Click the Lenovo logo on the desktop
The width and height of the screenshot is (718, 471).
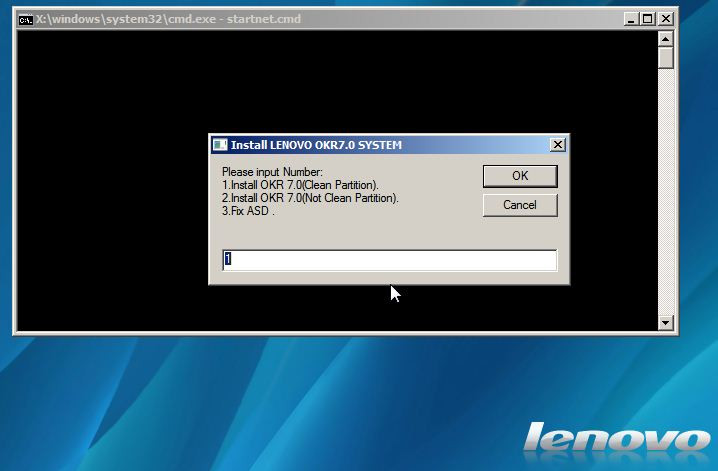click(617, 438)
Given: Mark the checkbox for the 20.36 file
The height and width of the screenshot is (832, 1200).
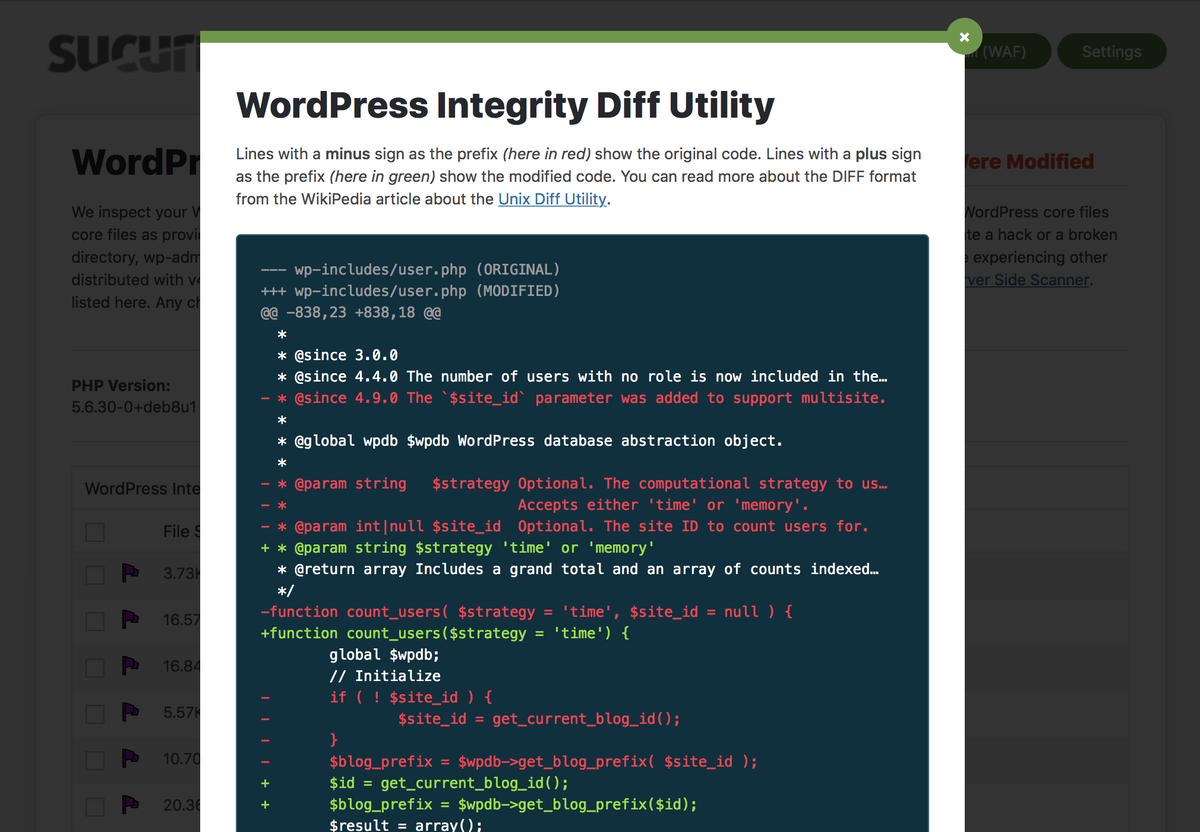Looking at the screenshot, I should coord(95,806).
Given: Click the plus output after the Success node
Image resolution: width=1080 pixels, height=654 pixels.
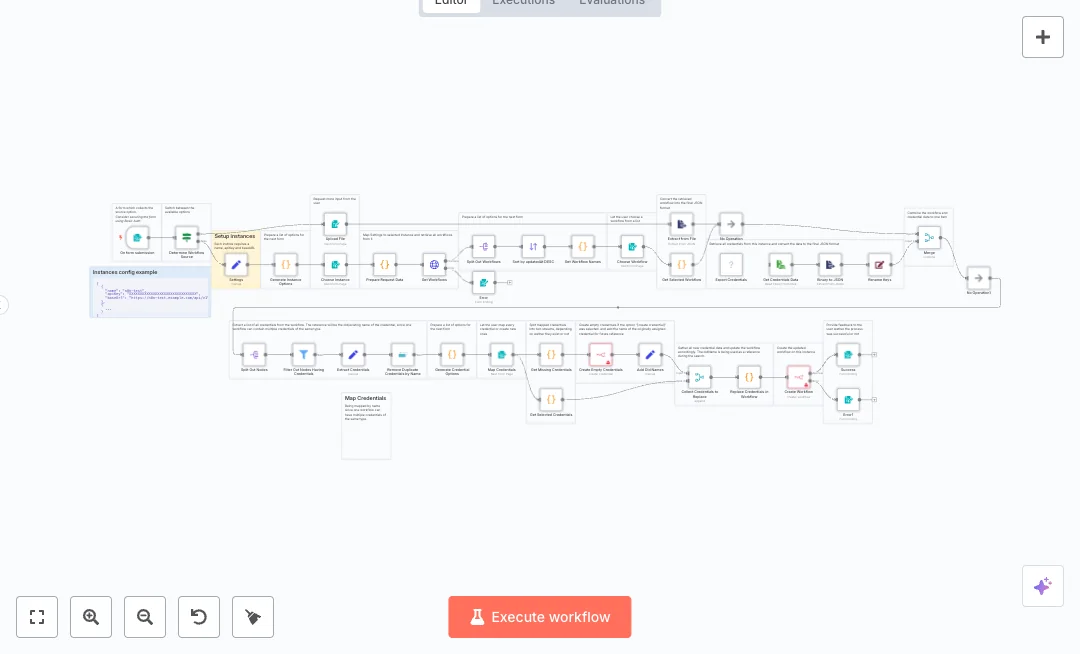Looking at the screenshot, I should (x=875, y=355).
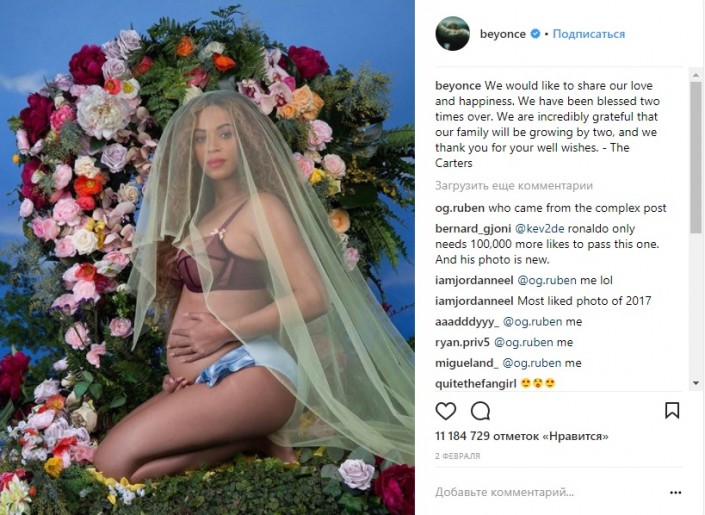Open quitethefangirl commenter profile
Image resolution: width=705 pixels, height=515 pixels.
pyautogui.click(x=476, y=384)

TASK TO COMPLETE
Every entry above is to be set down exactly; the pictures are to be left out.

ANSWER TO THIS EXERCISE
Click the Lenovo logo on the desktop
The width and height of the screenshot is (718, 471).
click(617, 438)
Given: Mark the checkbox for the 20.36 file
The height and width of the screenshot is (832, 1200).
Looking at the screenshot, I should coord(95,806).
Given: Click the plus output after the Success node
Image resolution: width=1080 pixels, height=654 pixels.
Looking at the screenshot, I should (x=875, y=355).
Open quitethefangirl commenter profile
Image resolution: width=705 pixels, height=515 pixels.
pyautogui.click(x=476, y=384)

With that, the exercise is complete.